Assignment:
Your answer should be an exact copy of the data.

The input:

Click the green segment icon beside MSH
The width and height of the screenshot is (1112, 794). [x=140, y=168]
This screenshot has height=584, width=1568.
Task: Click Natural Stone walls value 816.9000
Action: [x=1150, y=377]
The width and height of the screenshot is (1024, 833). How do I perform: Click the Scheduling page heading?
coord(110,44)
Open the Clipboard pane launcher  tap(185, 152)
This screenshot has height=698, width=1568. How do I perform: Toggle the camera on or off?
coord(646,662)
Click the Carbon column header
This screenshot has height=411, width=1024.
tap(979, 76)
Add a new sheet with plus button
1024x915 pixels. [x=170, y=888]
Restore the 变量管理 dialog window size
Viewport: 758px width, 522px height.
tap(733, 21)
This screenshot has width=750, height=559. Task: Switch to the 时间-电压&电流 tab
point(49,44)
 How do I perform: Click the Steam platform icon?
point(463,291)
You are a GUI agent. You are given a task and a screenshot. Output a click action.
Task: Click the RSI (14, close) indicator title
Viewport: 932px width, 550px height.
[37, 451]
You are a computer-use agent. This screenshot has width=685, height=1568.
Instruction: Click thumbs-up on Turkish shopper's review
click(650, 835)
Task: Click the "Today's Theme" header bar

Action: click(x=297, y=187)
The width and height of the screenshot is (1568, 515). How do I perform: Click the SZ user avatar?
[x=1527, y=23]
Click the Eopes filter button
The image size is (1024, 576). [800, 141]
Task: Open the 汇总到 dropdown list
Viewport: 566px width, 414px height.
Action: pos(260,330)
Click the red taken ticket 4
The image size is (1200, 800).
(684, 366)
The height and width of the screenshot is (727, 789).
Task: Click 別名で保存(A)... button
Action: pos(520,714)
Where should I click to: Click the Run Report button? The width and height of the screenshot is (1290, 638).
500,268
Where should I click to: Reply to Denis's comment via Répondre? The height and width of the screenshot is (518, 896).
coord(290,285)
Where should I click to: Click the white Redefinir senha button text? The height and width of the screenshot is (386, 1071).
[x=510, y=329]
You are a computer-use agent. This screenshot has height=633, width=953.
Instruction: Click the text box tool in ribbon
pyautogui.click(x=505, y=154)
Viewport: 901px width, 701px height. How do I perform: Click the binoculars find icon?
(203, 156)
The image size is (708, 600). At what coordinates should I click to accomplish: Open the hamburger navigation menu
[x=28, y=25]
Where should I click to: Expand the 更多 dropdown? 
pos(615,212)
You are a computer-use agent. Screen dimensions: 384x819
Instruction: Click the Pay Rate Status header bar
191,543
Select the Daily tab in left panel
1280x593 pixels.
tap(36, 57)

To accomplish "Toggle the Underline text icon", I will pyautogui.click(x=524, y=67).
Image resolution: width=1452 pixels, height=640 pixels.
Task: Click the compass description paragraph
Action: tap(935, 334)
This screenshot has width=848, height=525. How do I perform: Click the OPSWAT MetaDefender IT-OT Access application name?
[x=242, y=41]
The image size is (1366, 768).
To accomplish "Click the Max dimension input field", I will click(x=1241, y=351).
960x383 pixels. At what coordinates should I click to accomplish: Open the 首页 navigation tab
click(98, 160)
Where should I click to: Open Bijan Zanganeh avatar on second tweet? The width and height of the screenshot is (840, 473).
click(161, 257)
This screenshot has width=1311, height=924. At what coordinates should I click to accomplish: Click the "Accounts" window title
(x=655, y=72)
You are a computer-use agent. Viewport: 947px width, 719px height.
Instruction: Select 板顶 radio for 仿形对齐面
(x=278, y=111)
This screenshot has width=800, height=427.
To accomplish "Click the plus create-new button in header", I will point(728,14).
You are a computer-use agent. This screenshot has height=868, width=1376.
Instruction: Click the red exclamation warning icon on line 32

Problem solution:
Click the green segment icon beside MSH
The width and height of the screenshot is (1112, 794). [x=140, y=168]
This screenshot has height=584, width=1568.
Task: Click Natural Stone walls value 816.9000
Action: [x=1150, y=377]
The width and height of the screenshot is (1024, 833). How do I perform: Click the Scheduling page heading?
coord(110,44)
Open the Clipboard pane launcher  tap(185, 152)
This screenshot has height=698, width=1568. How do I perform: Toggle the camera on or off?
coord(646,662)
Click the Carbon column header
This screenshot has height=411, width=1024.
tap(979, 76)
Add a new sheet with plus button
1024x915 pixels. [x=170, y=888]
Restore the 变量管理 dialog window size
Viewport: 758px width, 522px height.
tap(733, 21)
This screenshot has width=750, height=559. Task: Switch to the 时间-电压&电流 tab
point(49,44)
 How do I perform: Click the Steam platform icon?
point(463,291)
You are a GUI agent. You are given a task and a screenshot. Output a click action.
Task: Click the RSI (14, close) indicator title
Viewport: 932px width, 550px height.
[37, 451]
You are a computer-use agent. This screenshot has width=685, height=1568.
Instruction: Click thumbs-up on Turkish shopper's review
click(650, 835)
Task: Click the "Today's Theme" header bar

Action: click(x=297, y=187)
The width and height of the screenshot is (1568, 515). How do I perform: Click the SZ user avatar?
[x=1527, y=23]
Click the Eopes filter button
The image size is (1024, 576). [800, 141]
Task: Open the 汇总到 dropdown list
Viewport: 566px width, 414px height.
Action: pos(260,330)
Click the red taken ticket 4
The image size is (1200, 800).
(684, 366)
The height and width of the screenshot is (727, 789).
Task: Click 別名で保存(A)... button
Action: pos(520,714)
Where should I click to: Click the Run Report button? The width and height of the screenshot is (1290, 638).
500,268
Where should I click to: Reply to Denis's comment via Répondre? The height and width of the screenshot is (518, 896).
coord(290,285)
Where should I click to: Click the white Redefinir senha button text? The height and width of the screenshot is (386, 1071).
[x=510, y=329]
You are a computer-use agent. This screenshot has height=633, width=953.
Instruction: Click the text box tool in ribbon
pyautogui.click(x=505, y=154)
Viewport: 901px width, 701px height. How do I perform: Click the binoculars find icon?
(203, 156)
The image size is (708, 600). At what coordinates should I click to accomplish: Open the hamburger navigation menu
[x=28, y=25]
Where should I click to: Expand the 更多 dropdown? 
pos(615,212)
You are a computer-use agent. Screen dimensions: 384x819
Instruction: Click the Pay Rate Status header bar
191,543
Select the Daily tab in left panel
1280x593 pixels.
tap(36, 57)

To accomplish "Toggle the Underline text icon", I will pyautogui.click(x=524, y=67).
Image resolution: width=1452 pixels, height=640 pixels.
Task: Click the compass description paragraph
Action: tap(935, 334)
This screenshot has width=848, height=525. How do I perform: Click the OPSWAT MetaDefender IT-OT Access application name?
[x=242, y=41]
The image size is (1366, 768).
To accomplish "Click the Max dimension input field", I will click(x=1241, y=351).
960x383 pixels. At what coordinates should I click to accomplish: Open the 首页 navigation tab
click(98, 160)
Where should I click to: Open Bijan Zanganeh avatar on second tweet? The width and height of the screenshot is (840, 473).
click(161, 257)
This screenshot has width=1311, height=924. At what coordinates should I click to accomplish: Click the "Accounts" window title
(x=655, y=72)
You are a computer-use agent. Viewport: 947px width, 719px height.
Instruction: Select 板顶 radio for 仿形对齐面
(x=278, y=111)
This screenshot has width=800, height=427.
To accomplish "Click the plus create-new button in header", I will point(728,14).
You are a computer-use agent. This screenshot has height=868, width=1376.
Instruction: Click the red exclamation warning icon on line 32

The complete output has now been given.